Michael Blaha, Executive Chairman
Michael Blaha is a petroleum engineer with 33 years of oil and gas experience in Africa, the Middle East, Asia and Europe. He was co-founder and Executive Chairman of Cove, helping to guide the company in three years from a £1m cash shell through to its £1.2bn sale to PTT Exploration and Production Public Company Limited (“PTTEP”; BKK:PTTEP). Prior to Cove, he held a number of senior roles in Royal Dutch Shell plc (“Shell”; NYSE:RDS.A NYSE:RDS.B LON:RDSA LON:RDSB AMS:RDSA). He was Country Chairman in Algeria in 2005-2009, Director of External Relations for E&P Africa in 2003-2005, Vice-President E&P for Russia (Sakhalin and Salym) in 2001-2003 and Vice-President E&P for Iran (Soroosh and Nowrooz) in 1998-2001. Earlier in his career, he worked at the Shell headquarters in The Hague on developing business in China, Iran and Russia. He also held senior roles in the Philippines, Syria, Thailand and he United Kingdom.

John Craven, Chief Executive Officer
John Craven is a petroleum geologist with 40 years of experience in upstream oil and gas exploration and production companies. He was co-founder and CEO of Cove, helping to guide the company in three years from being a £1m cash shell through to its £1.2bn sale to PTTEP. Before this, he was founder and CEO of Petroceltic International plc (“Petroceltic”; LON:PCI), the exploration company with African and Mediterranean assets. Under his direction and stewardship, Petroceltic grew into a business with a diversified portfolio of exploration and appraisal projects in Italy, Algeria and Tunisia. Mr Craven also held senior executive positions with Gulf Oil Corporation Limited (NSE:GULFOILCOR), Dana Petroleum plc and Vanco. He is currently also the Chairman of Falcon Oil & Gas Ltd (CVE:FO LON:FOG).

Michael Nolan, Chief Financial Officer
Michael Nolan was co-founder and former Finance Director of Cove, helping to guide the company in three years from being a £1m cash shell through to Cove's £1.2bn sale to PTTEP. He is a founder and Non-Executive Director of Fastnet Oil and Gas plc (LON:FAST), Rathdowney Resources Ltd (CVE:RTH) and Orogen Gold plc (LON:ORE). A qualified accountant, he has 19 years’ experience working in public companies in the natural resource sector.

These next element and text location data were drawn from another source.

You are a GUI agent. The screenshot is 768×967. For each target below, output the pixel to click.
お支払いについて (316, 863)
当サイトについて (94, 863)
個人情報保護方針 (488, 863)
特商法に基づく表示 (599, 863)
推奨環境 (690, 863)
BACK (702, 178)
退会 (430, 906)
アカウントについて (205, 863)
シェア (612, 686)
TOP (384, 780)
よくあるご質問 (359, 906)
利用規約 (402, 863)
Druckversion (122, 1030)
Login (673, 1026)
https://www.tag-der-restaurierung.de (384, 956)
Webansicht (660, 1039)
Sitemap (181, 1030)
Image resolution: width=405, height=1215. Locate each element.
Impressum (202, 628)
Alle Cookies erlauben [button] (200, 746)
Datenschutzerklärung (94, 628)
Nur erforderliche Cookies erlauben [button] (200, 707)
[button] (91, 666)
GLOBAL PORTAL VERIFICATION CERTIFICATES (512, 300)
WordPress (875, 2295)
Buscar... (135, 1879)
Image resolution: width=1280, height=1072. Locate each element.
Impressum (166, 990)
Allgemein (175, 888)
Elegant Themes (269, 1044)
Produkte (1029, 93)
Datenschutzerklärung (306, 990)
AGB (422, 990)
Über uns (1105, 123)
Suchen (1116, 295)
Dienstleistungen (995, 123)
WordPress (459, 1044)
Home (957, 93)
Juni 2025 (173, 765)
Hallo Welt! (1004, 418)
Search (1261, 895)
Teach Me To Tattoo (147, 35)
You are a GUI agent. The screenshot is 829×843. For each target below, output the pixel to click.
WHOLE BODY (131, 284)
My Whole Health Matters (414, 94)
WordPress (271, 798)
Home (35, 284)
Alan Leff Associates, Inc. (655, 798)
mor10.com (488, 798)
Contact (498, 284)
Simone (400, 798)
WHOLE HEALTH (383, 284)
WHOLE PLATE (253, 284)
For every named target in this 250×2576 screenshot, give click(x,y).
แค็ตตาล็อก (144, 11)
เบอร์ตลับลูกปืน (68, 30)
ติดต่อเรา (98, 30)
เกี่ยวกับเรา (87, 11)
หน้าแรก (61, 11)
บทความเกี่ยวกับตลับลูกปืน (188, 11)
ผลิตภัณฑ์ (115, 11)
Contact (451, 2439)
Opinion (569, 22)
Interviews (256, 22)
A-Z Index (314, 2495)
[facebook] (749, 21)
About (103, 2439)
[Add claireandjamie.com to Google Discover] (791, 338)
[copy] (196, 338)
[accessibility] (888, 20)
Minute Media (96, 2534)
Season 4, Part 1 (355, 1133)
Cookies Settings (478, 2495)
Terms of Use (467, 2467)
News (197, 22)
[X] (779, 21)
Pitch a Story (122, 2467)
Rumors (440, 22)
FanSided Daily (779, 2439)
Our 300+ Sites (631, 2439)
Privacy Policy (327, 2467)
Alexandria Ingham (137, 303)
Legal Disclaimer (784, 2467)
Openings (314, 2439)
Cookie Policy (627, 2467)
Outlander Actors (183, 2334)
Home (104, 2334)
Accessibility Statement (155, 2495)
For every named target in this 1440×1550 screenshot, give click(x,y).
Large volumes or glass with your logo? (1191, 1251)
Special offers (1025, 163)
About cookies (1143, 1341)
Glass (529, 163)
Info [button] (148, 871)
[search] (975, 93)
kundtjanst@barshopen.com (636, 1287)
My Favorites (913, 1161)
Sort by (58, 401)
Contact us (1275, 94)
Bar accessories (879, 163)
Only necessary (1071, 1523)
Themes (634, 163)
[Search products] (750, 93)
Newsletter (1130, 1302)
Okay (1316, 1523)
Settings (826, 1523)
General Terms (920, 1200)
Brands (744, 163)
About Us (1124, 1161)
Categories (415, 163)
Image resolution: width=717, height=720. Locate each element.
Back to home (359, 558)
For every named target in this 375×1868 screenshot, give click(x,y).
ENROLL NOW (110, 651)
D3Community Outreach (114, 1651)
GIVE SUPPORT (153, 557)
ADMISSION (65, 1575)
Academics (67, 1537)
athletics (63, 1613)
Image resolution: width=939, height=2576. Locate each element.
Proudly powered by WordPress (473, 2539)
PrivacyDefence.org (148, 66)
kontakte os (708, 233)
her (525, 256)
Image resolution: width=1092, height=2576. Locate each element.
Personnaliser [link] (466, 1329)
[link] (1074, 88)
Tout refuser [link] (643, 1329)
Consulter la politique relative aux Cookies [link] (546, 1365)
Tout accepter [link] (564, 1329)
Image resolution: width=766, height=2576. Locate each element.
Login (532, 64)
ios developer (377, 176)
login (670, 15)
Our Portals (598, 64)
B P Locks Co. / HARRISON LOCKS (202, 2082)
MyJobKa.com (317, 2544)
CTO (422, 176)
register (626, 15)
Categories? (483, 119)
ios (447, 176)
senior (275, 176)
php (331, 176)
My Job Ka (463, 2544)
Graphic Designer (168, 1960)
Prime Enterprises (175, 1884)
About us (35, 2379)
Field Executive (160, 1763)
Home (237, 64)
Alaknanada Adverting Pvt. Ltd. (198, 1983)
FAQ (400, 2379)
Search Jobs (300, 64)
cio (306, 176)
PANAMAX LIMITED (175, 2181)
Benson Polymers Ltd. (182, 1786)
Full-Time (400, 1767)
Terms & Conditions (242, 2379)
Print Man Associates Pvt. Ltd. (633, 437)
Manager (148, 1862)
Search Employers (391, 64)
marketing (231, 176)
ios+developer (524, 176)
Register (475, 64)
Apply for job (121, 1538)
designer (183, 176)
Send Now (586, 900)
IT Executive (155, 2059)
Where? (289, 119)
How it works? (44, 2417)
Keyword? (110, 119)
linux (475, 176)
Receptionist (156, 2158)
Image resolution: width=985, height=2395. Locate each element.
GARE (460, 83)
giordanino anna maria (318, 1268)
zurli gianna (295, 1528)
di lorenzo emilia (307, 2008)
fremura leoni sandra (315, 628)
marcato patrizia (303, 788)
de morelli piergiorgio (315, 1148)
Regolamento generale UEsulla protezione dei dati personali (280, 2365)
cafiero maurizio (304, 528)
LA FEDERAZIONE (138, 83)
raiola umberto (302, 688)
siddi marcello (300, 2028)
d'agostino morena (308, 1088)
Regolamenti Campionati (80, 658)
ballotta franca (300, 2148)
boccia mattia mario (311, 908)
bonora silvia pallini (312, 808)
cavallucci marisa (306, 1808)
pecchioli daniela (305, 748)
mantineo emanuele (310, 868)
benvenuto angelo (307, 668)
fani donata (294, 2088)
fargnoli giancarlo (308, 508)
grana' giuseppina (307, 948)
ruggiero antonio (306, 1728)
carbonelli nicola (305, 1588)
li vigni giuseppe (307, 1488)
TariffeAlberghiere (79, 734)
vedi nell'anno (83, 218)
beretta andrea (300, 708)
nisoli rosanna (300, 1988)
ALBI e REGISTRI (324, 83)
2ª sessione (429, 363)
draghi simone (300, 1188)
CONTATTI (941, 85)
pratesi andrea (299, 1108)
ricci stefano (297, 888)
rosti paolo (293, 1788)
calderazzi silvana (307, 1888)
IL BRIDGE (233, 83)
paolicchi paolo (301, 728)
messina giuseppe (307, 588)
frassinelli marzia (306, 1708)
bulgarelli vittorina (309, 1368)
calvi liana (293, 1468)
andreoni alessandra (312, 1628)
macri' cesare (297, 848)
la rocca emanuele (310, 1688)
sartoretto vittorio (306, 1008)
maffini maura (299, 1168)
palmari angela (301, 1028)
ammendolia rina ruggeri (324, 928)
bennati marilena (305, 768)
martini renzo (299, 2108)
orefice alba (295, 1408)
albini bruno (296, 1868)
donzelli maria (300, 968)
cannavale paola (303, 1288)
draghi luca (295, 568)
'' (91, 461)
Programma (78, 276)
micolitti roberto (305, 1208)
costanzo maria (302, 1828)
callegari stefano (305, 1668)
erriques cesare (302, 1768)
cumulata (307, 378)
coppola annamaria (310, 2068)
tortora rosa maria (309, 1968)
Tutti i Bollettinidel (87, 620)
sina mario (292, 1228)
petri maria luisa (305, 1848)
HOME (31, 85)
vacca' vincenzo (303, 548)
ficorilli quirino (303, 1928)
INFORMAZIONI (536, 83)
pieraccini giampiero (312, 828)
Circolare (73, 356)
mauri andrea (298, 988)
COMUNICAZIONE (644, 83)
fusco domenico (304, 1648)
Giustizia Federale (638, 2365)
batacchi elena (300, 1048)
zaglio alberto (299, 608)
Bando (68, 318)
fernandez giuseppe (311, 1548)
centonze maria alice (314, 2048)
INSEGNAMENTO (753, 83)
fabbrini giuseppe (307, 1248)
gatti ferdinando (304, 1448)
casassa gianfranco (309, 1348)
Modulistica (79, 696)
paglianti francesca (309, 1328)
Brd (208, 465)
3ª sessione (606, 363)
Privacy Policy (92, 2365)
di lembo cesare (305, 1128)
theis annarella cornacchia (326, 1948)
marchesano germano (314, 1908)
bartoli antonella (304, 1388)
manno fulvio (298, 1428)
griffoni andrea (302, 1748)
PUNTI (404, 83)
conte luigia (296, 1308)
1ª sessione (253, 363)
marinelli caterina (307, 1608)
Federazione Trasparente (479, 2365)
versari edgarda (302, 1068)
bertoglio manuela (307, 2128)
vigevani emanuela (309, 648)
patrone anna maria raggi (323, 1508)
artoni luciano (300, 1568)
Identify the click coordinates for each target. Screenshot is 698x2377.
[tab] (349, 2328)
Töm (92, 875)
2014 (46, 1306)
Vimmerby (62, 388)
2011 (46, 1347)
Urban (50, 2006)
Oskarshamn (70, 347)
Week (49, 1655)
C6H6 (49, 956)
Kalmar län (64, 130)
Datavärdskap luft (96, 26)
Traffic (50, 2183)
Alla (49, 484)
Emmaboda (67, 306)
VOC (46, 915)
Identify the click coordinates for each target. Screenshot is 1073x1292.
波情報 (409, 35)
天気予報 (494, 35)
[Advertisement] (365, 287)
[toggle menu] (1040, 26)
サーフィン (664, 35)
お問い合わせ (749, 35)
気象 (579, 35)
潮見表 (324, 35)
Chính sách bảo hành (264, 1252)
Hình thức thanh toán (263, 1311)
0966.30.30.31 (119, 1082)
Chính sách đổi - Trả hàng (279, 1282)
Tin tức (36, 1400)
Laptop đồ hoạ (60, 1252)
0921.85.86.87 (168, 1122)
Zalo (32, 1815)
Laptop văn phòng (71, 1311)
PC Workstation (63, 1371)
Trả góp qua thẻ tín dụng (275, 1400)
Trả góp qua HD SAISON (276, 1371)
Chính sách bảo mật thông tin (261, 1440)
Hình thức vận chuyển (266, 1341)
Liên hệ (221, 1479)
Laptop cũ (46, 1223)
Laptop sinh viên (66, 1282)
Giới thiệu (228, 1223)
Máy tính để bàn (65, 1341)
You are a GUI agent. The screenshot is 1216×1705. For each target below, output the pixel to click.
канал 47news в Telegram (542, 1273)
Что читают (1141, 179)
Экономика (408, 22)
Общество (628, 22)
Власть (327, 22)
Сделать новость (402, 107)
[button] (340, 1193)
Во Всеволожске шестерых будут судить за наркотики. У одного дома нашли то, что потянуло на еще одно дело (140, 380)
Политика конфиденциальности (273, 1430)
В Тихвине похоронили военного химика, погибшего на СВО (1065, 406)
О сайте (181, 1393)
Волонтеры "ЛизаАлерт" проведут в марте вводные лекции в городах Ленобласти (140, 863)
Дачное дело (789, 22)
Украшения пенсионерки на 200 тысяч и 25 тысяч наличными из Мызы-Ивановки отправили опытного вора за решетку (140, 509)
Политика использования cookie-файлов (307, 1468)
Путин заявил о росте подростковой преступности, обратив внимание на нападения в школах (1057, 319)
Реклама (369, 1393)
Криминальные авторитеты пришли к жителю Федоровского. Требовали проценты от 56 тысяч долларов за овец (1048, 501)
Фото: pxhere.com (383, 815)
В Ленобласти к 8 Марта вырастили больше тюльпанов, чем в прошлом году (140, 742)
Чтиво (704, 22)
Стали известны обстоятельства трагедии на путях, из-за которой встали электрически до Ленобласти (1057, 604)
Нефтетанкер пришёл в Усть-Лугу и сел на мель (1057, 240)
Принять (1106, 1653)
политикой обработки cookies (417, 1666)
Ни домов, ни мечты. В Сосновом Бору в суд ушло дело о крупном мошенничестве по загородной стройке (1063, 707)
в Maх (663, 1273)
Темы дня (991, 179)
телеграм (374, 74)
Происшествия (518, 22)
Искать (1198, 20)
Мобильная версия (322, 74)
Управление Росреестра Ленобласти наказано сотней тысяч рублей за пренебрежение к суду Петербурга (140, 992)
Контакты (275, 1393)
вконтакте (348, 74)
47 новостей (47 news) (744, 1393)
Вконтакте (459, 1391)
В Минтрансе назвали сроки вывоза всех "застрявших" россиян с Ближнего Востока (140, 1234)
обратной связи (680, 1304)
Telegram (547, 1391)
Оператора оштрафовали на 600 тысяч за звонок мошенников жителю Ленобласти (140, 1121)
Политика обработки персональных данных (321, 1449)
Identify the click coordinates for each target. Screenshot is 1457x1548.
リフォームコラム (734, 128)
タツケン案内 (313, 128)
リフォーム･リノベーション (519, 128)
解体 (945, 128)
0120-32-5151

Paul Griggs, Corporate Development Director
Paul Griggs was a close advisor to the Board of Cove, helping to guide the company in three years from being a £1m cash shell through to its £1.2bn sale to PTTEP. He has 30 years’ experience in the oil and gas industry working with companies such as Sterling Energy plc (LON:SEY), OMV AG (VIE:OMV), BHP Petroleum and Lion Petroleum Corporation.

Alexander Mollinger, Commercial Director
Alexander Mollinger is a petroleum engineer with 8 years of upstream oil and gas experience in technical and commercial roles in Europe and Africa. Previously, he was the commercial adviser to Cove, helping to guide the company through its £1.2bn sale to PTTEP. Prior to joining Cove Alexander Mollinger worked at Shell.

Legal Disclaimers

This release does not constitute an offer for any current or future Carlyle fund.